Copy out the records verbatim, starting at the line that contains "Given: Click the Juniper Networks logo" and ending at the last line of the records.

----------

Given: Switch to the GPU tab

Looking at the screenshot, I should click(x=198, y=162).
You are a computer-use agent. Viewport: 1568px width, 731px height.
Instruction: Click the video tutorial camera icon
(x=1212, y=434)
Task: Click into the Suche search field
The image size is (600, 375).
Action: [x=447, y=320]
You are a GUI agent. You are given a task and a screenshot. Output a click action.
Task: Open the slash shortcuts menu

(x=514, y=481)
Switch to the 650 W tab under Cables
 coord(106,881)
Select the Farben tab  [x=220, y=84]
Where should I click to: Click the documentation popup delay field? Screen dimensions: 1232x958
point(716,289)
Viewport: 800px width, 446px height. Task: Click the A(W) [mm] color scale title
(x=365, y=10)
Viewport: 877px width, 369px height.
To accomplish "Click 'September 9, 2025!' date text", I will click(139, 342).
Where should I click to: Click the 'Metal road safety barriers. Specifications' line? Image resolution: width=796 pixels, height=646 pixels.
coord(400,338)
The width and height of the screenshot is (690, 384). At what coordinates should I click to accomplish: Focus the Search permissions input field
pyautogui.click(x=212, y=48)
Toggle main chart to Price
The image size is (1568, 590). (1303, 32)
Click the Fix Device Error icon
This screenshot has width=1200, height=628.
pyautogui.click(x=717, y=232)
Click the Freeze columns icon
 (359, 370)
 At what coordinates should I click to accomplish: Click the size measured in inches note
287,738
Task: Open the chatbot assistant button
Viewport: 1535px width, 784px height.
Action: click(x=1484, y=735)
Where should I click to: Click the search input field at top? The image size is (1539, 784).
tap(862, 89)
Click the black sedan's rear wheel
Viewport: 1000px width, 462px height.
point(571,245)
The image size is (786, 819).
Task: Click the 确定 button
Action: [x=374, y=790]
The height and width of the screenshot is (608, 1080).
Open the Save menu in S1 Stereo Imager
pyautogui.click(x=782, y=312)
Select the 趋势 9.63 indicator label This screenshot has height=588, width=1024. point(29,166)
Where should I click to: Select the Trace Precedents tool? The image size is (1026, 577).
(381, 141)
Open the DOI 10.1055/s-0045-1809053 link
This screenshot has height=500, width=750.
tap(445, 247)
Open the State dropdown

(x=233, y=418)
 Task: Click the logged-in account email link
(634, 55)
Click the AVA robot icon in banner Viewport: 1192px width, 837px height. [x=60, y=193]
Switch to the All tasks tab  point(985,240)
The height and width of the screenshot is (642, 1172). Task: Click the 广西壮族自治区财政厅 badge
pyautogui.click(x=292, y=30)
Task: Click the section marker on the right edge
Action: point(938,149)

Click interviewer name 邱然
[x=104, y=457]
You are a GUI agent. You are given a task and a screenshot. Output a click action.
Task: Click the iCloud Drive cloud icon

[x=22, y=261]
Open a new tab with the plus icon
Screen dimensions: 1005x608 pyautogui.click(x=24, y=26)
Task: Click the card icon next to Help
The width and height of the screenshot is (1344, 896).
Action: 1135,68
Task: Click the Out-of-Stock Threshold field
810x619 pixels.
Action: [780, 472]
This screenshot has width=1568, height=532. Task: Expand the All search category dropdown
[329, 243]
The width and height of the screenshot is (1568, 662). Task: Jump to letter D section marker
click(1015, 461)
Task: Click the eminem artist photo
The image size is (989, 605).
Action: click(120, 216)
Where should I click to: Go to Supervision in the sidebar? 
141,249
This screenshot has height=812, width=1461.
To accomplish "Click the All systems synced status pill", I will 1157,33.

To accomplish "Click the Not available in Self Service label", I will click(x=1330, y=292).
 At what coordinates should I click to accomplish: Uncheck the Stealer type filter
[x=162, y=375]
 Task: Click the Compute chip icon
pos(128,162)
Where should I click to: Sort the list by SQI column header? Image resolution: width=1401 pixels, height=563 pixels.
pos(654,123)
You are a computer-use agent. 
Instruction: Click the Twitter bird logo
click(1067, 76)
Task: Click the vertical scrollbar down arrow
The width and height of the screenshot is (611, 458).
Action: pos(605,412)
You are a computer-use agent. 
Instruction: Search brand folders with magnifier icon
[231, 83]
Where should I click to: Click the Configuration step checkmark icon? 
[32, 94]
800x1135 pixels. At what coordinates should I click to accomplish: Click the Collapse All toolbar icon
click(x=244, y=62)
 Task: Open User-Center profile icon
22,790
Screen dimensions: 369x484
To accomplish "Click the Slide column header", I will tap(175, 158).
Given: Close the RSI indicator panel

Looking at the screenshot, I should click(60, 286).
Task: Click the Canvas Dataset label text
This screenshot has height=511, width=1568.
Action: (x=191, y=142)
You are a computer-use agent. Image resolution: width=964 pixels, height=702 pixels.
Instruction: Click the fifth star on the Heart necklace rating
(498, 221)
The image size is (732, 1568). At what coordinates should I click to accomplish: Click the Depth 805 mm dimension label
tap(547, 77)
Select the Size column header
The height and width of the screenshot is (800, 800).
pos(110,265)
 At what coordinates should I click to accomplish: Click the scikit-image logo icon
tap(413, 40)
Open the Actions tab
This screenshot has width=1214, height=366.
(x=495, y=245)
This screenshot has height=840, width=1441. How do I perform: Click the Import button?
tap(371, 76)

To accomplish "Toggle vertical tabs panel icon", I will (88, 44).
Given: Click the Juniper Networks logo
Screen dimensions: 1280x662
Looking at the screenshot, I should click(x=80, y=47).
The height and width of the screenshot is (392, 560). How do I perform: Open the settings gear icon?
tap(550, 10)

----------

### TASK ANSWER
Given: Click the Juniper Networks logo
Screen dimensions: 1280x662
Looking at the screenshot, I should click(x=80, y=47).
The height and width of the screenshot is (392, 560). How do I perform: Open the settings gear icon?
tap(550, 10)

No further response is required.